[MLton] mlton bug [String.fromCString ?]

Matthew Fluet fluet@cs.cornell.edu
Thu, 28 Jul 2005 09:04:03 -0400 (EDT)


> I strongly suspect the problem is with String.fromCString, unless
> I'm misusing ffi ?

You are misusing FFI.

val int2string = _import * : DynLink.fptr -> int -> string;
val get_name = int2string (DynLink.dlsym (hndl, "get_name"));

If you _import a function that accepts and/or returns "string", then the 
function must accept/return an ML string on the ML heap.  Part of that 
includes having a valid header word, a length word, no need for null 
termination, etc.  The "get_name" function in names.c does not return an 
ML string on the ML heap; rather, it returns a C-string in static data.

String.fromCString does not convert a null-terminated C string into an ML 
string; it converts an ML (heap allocated) string to another ML (heap 
allocated) string, obeying C-style escape sequences.  However, 
String.fromCString is required to convert only the maximal prefix of the 
string that contains printable C-characters.  Hence, it stops converting 
upon encountering the null termination of the C-strings.

> The program retrieves a series of strings by calls to get_name in
> names.so, then prints them.
>
> The first two strings do not show up properly.

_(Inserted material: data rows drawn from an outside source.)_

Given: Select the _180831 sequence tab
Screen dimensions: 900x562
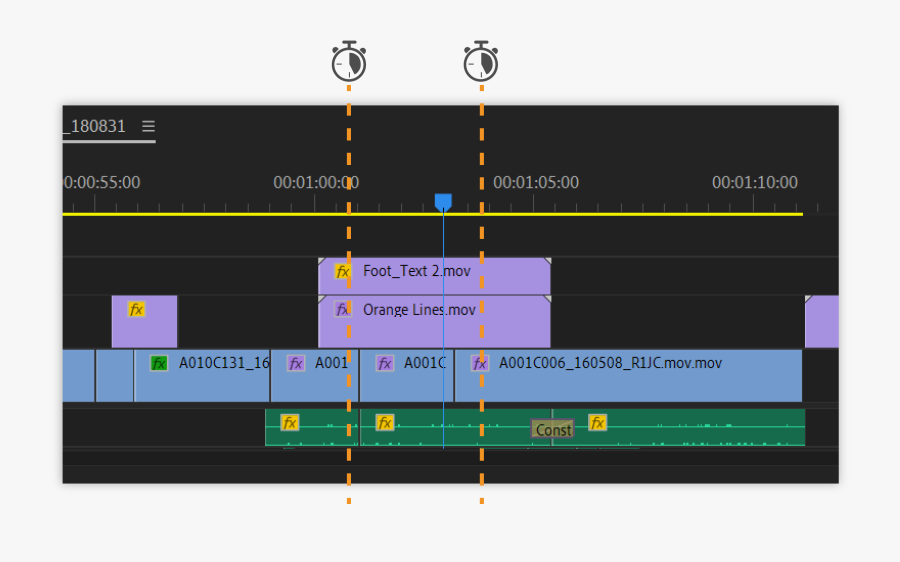Looking at the screenshot, I should pos(96,126).
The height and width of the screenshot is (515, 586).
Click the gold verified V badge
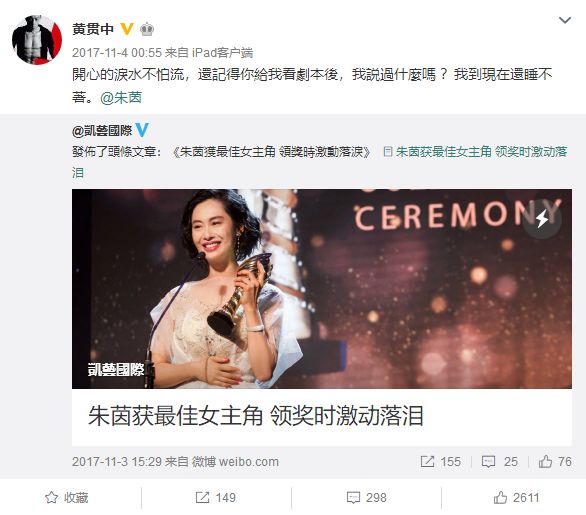[x=127, y=29]
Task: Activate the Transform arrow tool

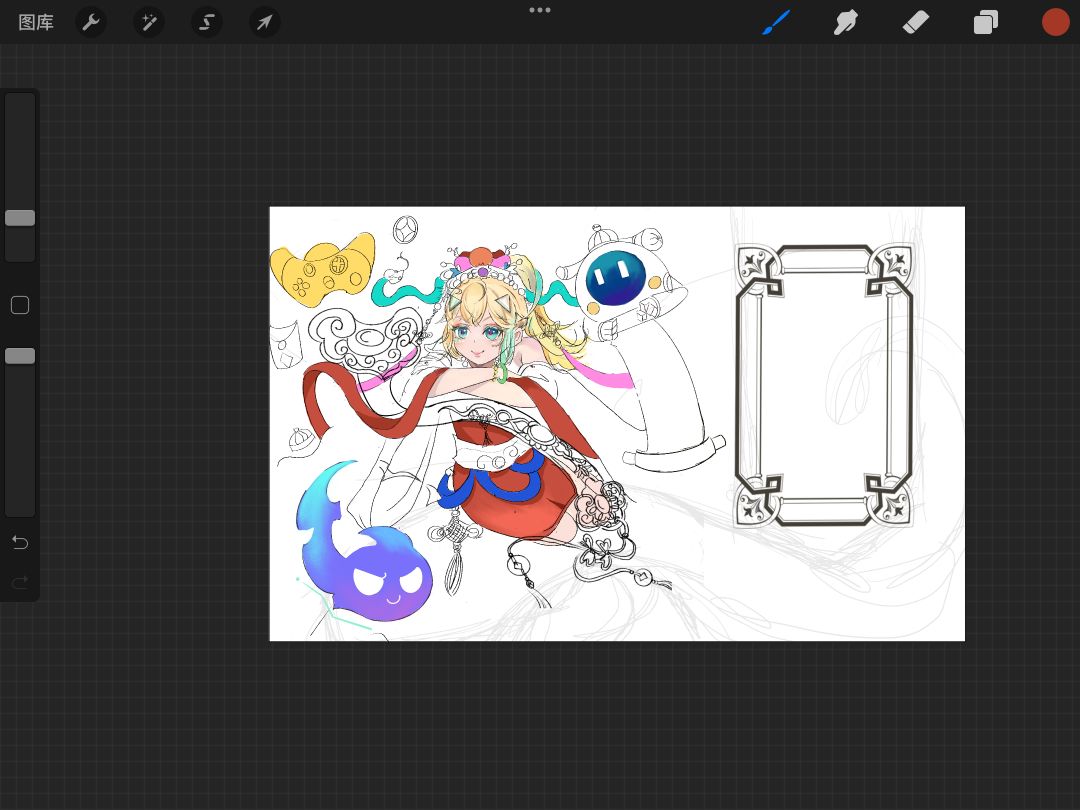Action: click(x=264, y=22)
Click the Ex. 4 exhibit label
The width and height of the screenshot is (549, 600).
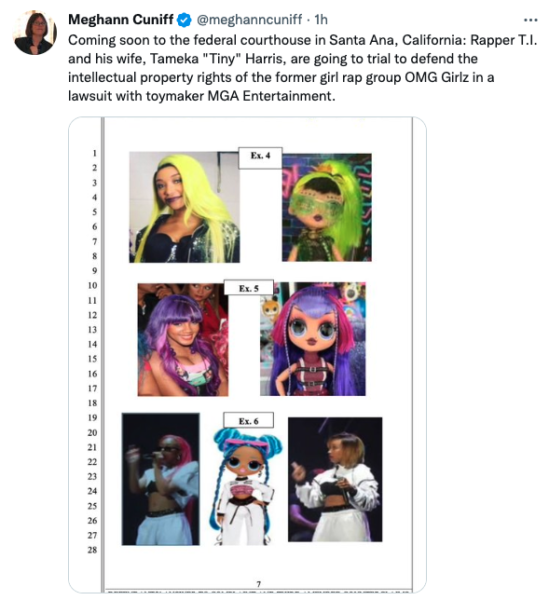(261, 158)
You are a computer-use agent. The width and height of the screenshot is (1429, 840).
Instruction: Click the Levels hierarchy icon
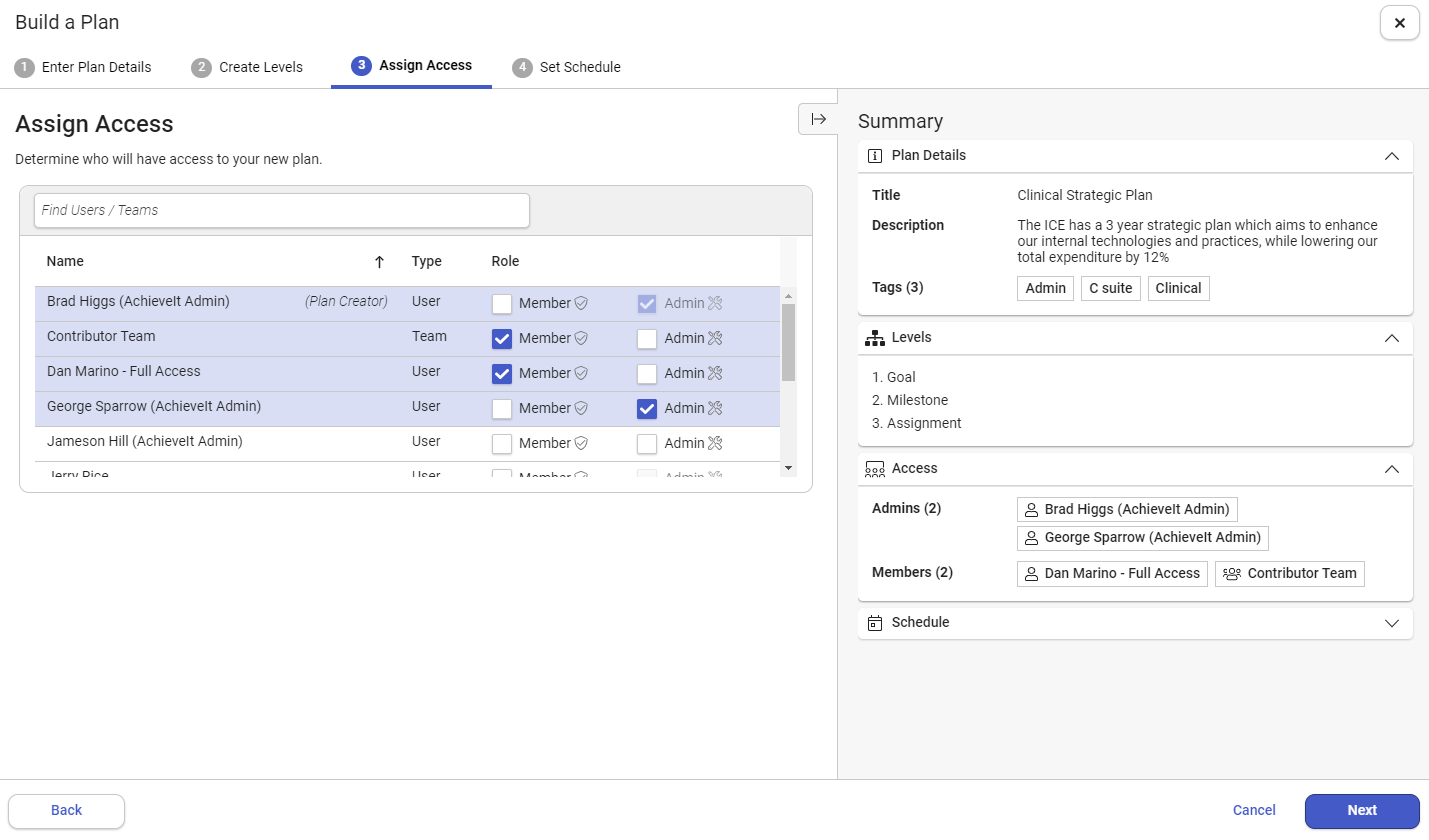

I am very surprised that the program terminates normally with only the two 
strings not printing correctly.  What appears to be happening is that the 
first two strings are somehow interpreted as ML strings of length zero; 
presumably, the padding in the static data section has put enough zeros in 
that when interpreting the pointer as an ML heap allocated string, we find 
zero where we expect to find the length.  After the first two strings, we 
start seeing the previous strings where we expect to find the length. 
Hence, the lengths are interpreted as "big-enough" to convert the C-string 
until encountering the null termination.  This is certainly not robust, 
and is quite sensitive to the fact that there appear to be no intervening 
garbage collections -- which would be thouroughly confused by your 
C-strings.

The right way to accomplish what you have in mind is the following:

val int2ptr = _import * : DynLink.fptr -> int -> MLton.Pointer.t;
val get_name = int2ptr (DynLink.dlsym (hndl, "get_name"));

fun fetchCString ptr =
    let
       fun loop (i, accum) =
 	 let
 	    val w = MLton.Pointer.getWord8 (ptr, i)
 	 in
             (* Search for explicit null termination. *)
 	    if w = 0wx0
 	       then String.implode (List.rev accum)
 	       else loop (i + 1, (Byte.byteToChar w) :: accum)
 	 end
    in
       loop (0, [])
    end

val v = Vector.tabulate(c,fn i => fetchCString (get_name i));


> Also, funnyly, mlton rejects file names.sml on Solaris, in which
> it finds a syntax error ...

I don't have an explaination for that.